Donald Messinger, a partner with Thompson Hine LLP in Cleveland specializing in corporate and business law, considers the fact he’s still with the same firm he started with in 1968 his greatest accomplishment. He’s provided counsel and represented numerous publicly and privately owned businesses, and handled mergers and acquisitions, public offerings and securities, and finance. He’s also leveraged buyouts and represented nonprofits, but said the greatest skill he’s learned is listening.
“As a lawyer, you have to listen to your clients and understand what they’re all about,” Messinger noted. “Everybody has a story, and it helps to be sensitive to what their motivations are, what their objectives are and so on. A lot of lawyers like to quote cases and use Latin names for this-that-and-the-other, and that goes in one ear and out the other. You need to speak the language of the people you’re working with and listen to them.”

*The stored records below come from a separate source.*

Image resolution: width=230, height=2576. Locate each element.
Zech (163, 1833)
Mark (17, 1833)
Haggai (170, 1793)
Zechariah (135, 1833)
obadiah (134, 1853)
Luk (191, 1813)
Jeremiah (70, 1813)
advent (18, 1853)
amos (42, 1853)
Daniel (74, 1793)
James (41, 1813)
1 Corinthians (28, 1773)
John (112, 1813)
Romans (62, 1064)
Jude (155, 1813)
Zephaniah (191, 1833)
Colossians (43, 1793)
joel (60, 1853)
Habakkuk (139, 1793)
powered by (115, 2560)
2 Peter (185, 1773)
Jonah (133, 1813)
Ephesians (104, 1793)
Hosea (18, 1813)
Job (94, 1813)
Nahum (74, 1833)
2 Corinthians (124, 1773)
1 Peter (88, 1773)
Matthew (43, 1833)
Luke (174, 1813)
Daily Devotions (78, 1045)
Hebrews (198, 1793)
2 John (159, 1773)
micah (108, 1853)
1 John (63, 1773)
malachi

CJN: What inspired you to enter law?
Messinger: I dated a young lady during college and we had similar jobs in Washington, and, as one tends to do, we talked about our goals and aspirations. Being in Washington, you’re around lawyers and the political scene, so she encouraged I take the LSAT and Graduate Record Exam. I scored well in both. I figured I knew what graduate school would be like in history, but law school would be a different experience, so if I didn’t like it, I could always fall back on graduate school. But from day one, I really did enjoy law school. I enjoyed the challenge and the method of teaching. That young lady’s idea was so good that I married her – she is my wife, Sally.
CJN: Why did you want to focus on corporate/business?
Messinger: At that time at Thompson Hine in 1968, newly minted lawyers tried a number of different areas of practice, because the LSATs tended to be general back then. So I was in a pool and was fortunate to work on some major corporate transactions, really starting – fortunately – day one, and I enjoyed it. I liked being a strategic thinker, and I’d written all kinds of practice, but I had some affinity for this type of work. My personality is one where I enjoy developing longer term relationships, and I found that my skills and interests aligned with helping for-profit and nonprofit organizations achieve their objectives.
CJN: What Jewish values do you use in your work?
Messinger: I’m reliable, meaning I do what I say I’ll do; I’m honest, meaning I don’t deceive or cheat; and I’m respectful, meaning I treat others with respect.
CJN: What is a memorable moment from work?
Messinger: In the mid-1980s, I led a team that enabled a startup client to acquire a closed steel mill in Cleveland, resulting in the creation of hundreds of new, well-paying jobs.
CJN: When you walk into a room, what “intro song” should start playing?
Messinger: “Won’t You Be My Neighbor?” from “Mister Rogers’ Neighborhood.”